What you're asking about follows from Fourier's Law:

$$q = -\kappa \nabla T$$

Here, $q$ is the rate of heat transfer ($W/m^2$). The power flowing through this surface ($Q$) is just the surface integral:

$$\int{q\cdot dA} = \dfrac{dQ}{dt} = -\kappa \nabla T A$$

Then, assume that $\nabla T$ is small such that it can be approximated as $\left(T_1 - T_2\right) / l$. Substitute this in the above equation and you get:

$$\dfrac{dQ}{dt} = \dfrac{\kappa A}{l}(T_1-T_2)$$

Adding to what's already been said about convective cooling, the Nusselt number is the ratio of convective heat transfer to conductive heat transfer. If the Nusselt number is << 1 in your system you can ignore convection. Otherwise you can look up the Nusselt number if it's previously been computed for a geometry, calculate the conductive heat transfer and use the two to get convective heat transfer if that's what you're really interested in.

Convection is very hard to model.
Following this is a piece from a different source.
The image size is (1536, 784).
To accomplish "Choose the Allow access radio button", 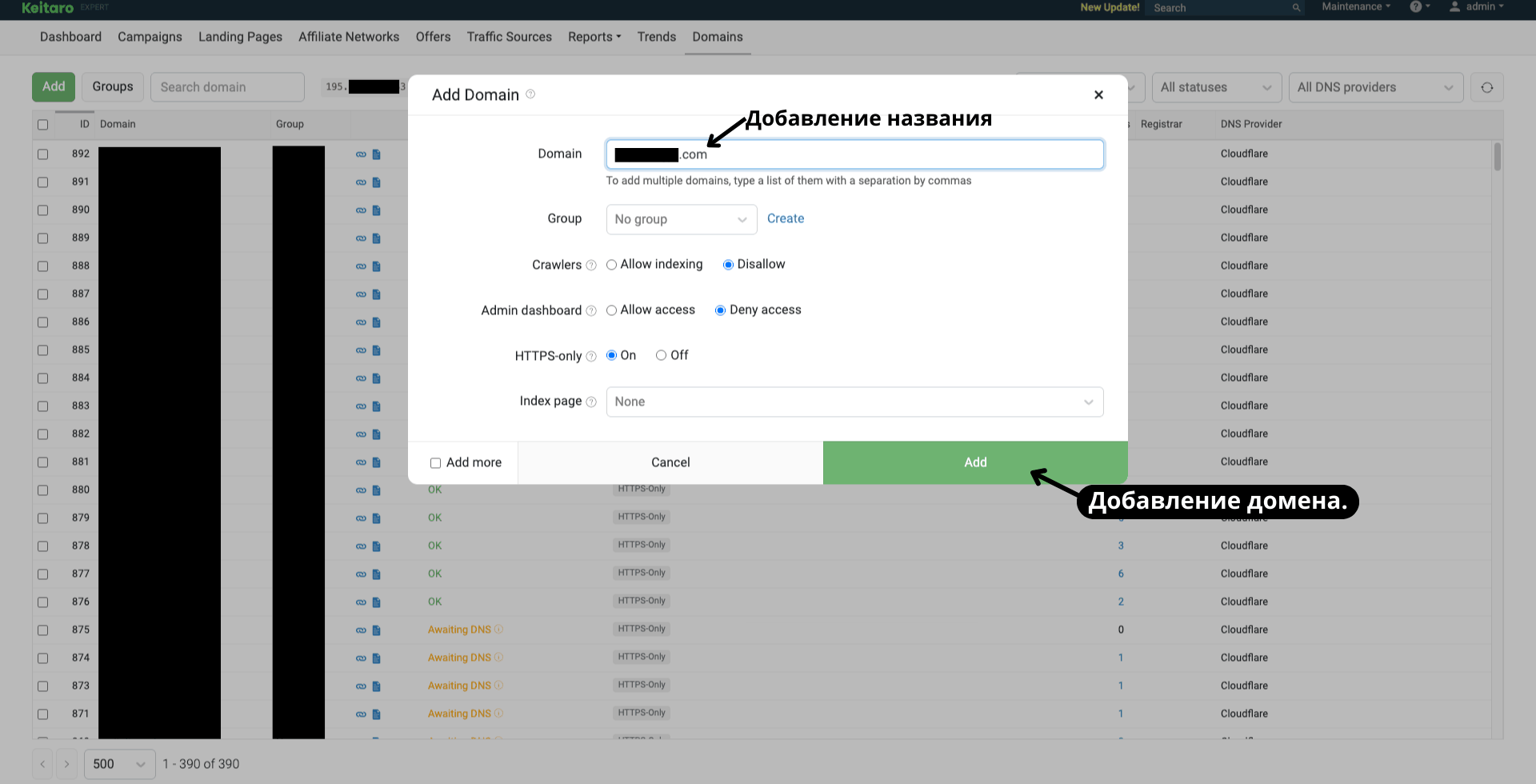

It most likely changes with increasing temperature difference. (With very a low temperature differences there maybe no convection.) The best link I've found is here,

http://www.thermopedia.com/content/660/?tid=110&sn=7 (or go to Thermopedia and look under convection.)

Transport Phenomena by Bird, Stewart, and Lightfoot provides extensive information on correlations to determine the convective heat transfer coefficient in various situations. Convective heat transport in flow past a sphere is specifically covered. This is a very well-known situation, and has been analyzed extensively.